Serving ideas (optional): butter, maple syrup, berries, sliced banana, extra Greek yogurt, nut butter.


Step-by-Step Preparation

  1. Preheat the pan: Set a nonstick pan or griddle over medium heat while you mix the batter. You want it hot enough that a drop of water sizzles on contact.
  2. Mix the dry ingredients: In a medium bowl, whisk together
    flour, sugar, baking powder, and salt until evenly combined and lump-free.
  3. Mix the wet ingredients: In a separate bowl, whisk Greek yogurt, milk (or water), eggs, vanilla, then whisk in the melted butter/oil until smooth. (Add the butter last so it doesn’t seize against the cold yogurt.)
  4. Combine (don’t overmix): Tip all dry ingredients into the wet. Whisk just until the flour disappears. A few small lumps are ideal.
    • Consistency check: Batter should be thick but scoopable. If it clings to the whisk and doesn’t slowly flow, whisk in 1–3 tbsp more milk/water, 1 tbsp at a time.
  5. Lightly grease & portion: Lightly grease the hot pan. Using a ¼-cup measure, drop batter for each pancake, leaving space for spread.
  6. Cook side one (~2 minutes): Cook until edges look set and bubbles form and stay open on the surface. Peek at the underside—it should be deep golden.
  7. Flip & finish (1–2 minutes): Flip and cook until the second side is golden and the center springs back when tapped or reaches ~95°C / 203°F internally if checking.
  8. Repeat: Re-grease the pan lightly between batches. Keep finished pancakes warm in a 200°F / 90–100°C oven if serving later.
  9. Serve: Plate hot with your favorite toppings.

Pro Tips & Fix-It

  • Too thick/gummy? Heat likely too high or batter too thick → lower heat; whisk in 1–2 tbsp milk.
  • Too thin/flat? Batter over-diluted or overmixed → add 1–2 tsp flour; mix gently next time.
  • Pale pancakes? Pan not hot enough → give it more preheat time.
  • Old leavening? Baking powder loses punch—replace if older than 6–9 months.

Make-Ahead & Storage

  • Fridge: Cool, then refrigerate airtight up to 3 days.
  • Freeze: In layers with parchment, up to 2 months.
  • Reheat: Toaster or dry skillet until hot; microwave 15–20 sec for speed.

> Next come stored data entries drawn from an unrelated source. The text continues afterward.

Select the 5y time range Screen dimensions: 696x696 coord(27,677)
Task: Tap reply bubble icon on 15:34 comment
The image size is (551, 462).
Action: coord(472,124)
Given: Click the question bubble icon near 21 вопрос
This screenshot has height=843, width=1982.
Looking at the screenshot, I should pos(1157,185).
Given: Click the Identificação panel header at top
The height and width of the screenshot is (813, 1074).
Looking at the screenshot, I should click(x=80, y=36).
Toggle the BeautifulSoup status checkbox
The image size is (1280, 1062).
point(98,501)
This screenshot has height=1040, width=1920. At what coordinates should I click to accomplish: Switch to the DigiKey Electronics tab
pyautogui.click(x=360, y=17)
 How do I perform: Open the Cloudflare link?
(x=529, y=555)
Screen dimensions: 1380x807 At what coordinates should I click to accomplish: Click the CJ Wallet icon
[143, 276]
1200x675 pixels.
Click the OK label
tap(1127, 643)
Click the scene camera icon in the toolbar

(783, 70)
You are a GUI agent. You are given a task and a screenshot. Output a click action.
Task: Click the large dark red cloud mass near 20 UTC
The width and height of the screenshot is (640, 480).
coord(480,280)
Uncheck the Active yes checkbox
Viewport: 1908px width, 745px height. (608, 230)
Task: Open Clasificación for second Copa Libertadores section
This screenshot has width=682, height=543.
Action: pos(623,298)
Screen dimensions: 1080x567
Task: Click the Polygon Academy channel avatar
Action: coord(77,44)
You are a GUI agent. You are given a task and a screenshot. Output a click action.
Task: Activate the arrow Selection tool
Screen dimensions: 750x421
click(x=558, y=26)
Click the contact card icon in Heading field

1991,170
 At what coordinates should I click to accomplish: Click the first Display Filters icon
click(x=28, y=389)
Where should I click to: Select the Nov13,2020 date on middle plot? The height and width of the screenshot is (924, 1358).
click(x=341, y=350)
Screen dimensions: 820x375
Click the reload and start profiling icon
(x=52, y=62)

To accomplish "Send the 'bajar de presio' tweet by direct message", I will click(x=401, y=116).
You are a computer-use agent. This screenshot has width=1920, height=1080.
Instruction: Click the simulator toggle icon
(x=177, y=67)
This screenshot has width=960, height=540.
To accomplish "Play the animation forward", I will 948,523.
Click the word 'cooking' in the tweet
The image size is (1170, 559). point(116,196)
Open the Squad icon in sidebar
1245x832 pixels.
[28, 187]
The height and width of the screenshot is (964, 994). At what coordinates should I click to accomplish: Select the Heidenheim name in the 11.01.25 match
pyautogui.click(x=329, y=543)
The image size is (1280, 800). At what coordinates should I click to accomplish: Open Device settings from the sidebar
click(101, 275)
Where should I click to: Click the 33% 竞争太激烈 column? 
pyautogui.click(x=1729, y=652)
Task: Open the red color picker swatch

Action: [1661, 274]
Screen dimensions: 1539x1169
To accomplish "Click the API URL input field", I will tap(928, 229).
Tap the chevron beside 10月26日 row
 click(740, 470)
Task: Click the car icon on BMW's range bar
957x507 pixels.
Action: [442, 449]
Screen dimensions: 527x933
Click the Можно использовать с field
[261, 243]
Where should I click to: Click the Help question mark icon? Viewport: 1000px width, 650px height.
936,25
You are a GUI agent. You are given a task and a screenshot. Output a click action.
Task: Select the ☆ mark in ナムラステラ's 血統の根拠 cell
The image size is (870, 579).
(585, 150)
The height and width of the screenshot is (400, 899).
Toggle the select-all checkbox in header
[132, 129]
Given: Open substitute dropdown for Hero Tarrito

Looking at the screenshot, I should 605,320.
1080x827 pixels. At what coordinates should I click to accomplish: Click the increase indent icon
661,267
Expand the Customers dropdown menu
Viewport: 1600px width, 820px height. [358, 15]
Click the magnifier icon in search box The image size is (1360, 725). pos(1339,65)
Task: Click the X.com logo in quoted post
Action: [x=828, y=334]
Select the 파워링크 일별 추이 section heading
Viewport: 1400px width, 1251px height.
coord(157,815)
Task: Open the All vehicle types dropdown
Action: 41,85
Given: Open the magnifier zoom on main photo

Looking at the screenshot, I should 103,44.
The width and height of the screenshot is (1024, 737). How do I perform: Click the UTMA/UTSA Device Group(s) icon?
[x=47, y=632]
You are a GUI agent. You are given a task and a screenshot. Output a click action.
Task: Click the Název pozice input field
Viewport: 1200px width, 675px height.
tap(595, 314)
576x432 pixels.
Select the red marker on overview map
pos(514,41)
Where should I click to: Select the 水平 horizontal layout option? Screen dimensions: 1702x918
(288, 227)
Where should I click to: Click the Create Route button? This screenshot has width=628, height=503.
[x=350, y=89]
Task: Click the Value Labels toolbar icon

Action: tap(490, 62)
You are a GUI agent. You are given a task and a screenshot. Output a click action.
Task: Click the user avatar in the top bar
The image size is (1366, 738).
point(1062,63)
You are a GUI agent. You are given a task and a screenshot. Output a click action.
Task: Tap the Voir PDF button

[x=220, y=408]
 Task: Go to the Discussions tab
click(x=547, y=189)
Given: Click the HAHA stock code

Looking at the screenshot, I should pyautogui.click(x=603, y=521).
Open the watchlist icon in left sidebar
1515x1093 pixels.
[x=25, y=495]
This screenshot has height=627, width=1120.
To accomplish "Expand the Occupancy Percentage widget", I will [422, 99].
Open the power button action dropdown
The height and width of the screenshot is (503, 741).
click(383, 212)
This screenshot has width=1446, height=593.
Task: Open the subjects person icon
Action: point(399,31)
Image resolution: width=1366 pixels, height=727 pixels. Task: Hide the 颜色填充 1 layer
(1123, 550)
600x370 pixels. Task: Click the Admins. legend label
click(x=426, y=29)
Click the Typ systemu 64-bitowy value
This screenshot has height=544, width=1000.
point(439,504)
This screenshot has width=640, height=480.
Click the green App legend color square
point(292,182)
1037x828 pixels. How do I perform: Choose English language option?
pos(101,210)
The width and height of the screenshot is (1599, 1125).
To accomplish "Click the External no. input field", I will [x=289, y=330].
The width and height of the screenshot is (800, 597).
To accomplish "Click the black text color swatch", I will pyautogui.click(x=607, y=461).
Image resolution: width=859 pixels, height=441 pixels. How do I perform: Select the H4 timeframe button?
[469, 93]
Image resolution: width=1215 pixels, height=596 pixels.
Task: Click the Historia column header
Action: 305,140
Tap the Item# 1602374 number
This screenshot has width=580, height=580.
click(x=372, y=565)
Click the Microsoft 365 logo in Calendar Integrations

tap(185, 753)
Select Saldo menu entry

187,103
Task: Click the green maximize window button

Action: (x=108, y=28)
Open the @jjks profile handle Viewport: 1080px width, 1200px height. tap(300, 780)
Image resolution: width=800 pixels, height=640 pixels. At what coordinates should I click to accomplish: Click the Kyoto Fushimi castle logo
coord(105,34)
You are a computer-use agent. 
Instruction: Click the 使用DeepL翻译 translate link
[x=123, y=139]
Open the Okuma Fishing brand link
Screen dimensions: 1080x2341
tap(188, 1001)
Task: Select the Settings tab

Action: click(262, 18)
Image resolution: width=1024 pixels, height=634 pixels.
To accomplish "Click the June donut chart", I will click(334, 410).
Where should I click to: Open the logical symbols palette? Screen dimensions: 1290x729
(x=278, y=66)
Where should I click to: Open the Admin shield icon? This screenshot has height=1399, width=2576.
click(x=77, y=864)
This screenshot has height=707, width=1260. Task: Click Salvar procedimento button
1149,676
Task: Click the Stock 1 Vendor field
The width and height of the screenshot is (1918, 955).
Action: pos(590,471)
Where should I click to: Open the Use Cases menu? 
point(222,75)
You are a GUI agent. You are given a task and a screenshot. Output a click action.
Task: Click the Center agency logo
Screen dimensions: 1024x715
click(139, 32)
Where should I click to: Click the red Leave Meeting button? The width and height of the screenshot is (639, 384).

Yield: ~8 pancakes (¼ cup batter each)
Time: 10 min prep · 10–15 min cook
Equipment: 2 bowls, whisk, ¼-cup scoop, nonstick pan or griddle, spatula

Serve them warm and watch the stack disappear, or meal-prep a batch for easy weekday reheats. However you top them—berries, honey, or nut butter—these pancakes deliver reliable fluff and satisfying nutrition in every bite.